╭─ Data for review

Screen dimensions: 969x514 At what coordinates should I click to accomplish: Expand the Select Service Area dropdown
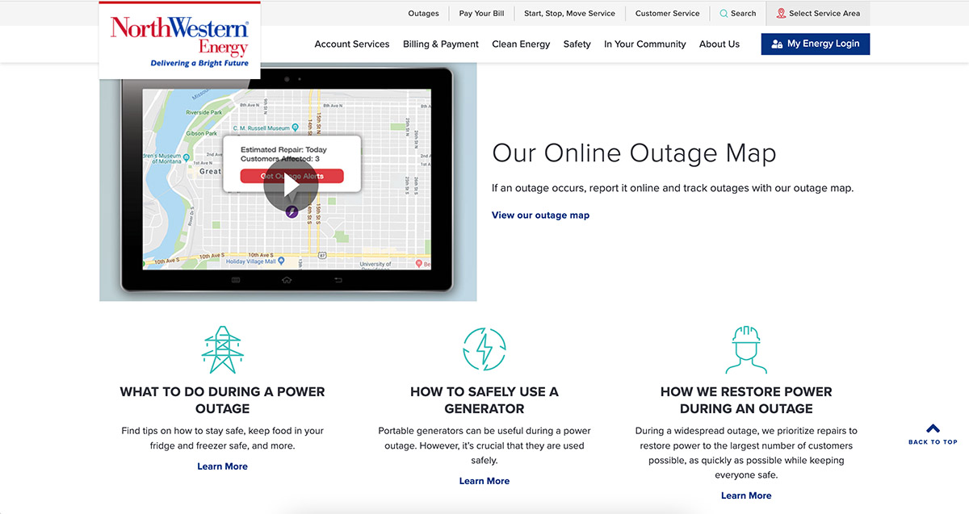818,13
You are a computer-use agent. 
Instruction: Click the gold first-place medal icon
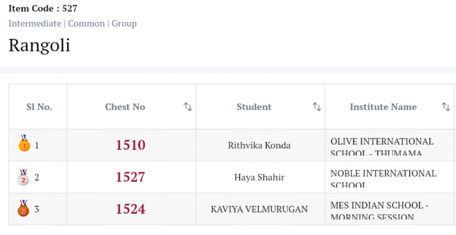click(24, 144)
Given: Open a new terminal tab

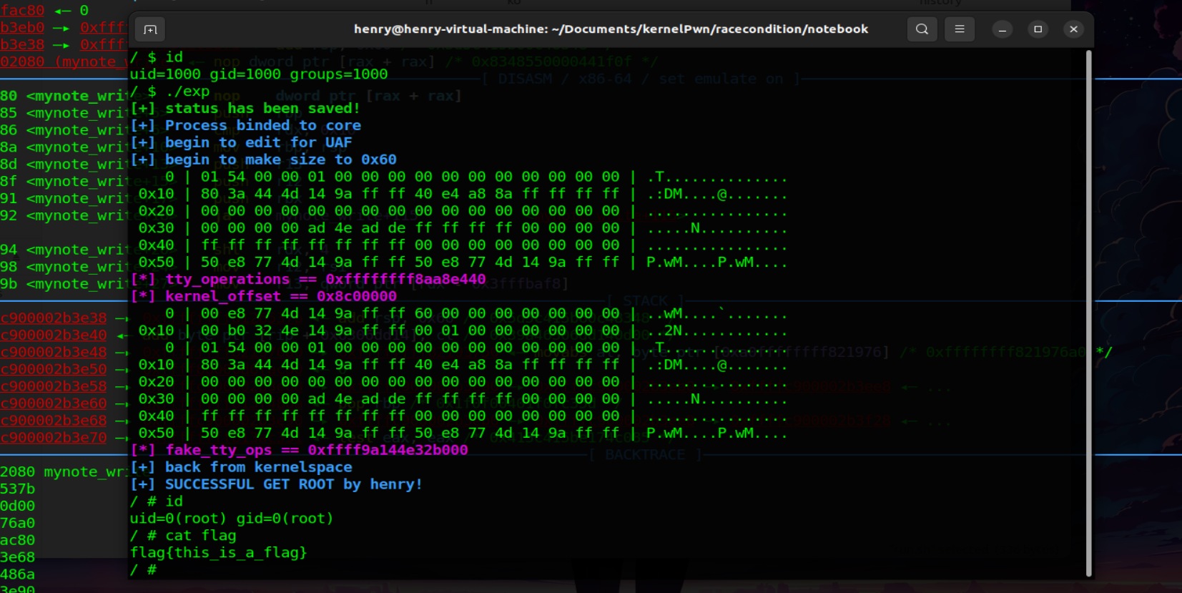Looking at the screenshot, I should pyautogui.click(x=150, y=29).
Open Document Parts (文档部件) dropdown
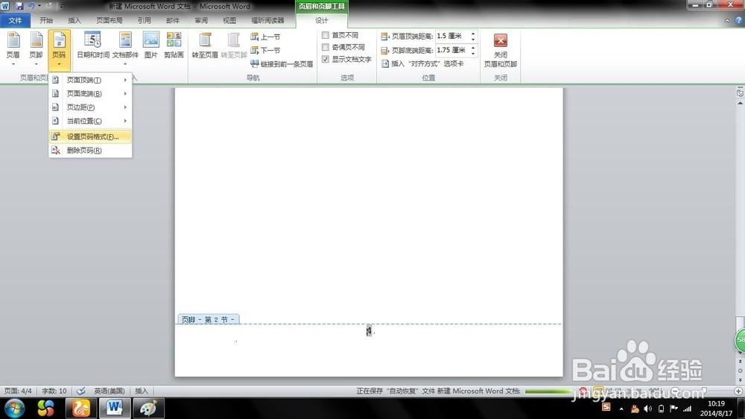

╰─

## Activity
Output the lines above in full and exactly. Leave out every picture.

## Result of this task
Screen dimensions: 969x514 At what coordinates should I click to accomplish: Expand the Select Service Area dropdown
818,13
You are a computer-use agent. 
Instruction: Click the gold first-place medal icon
click(24, 144)
Given: Open a new terminal tab

Looking at the screenshot, I should pyautogui.click(x=150, y=29).
Open Document Parts (文档部件) dropdown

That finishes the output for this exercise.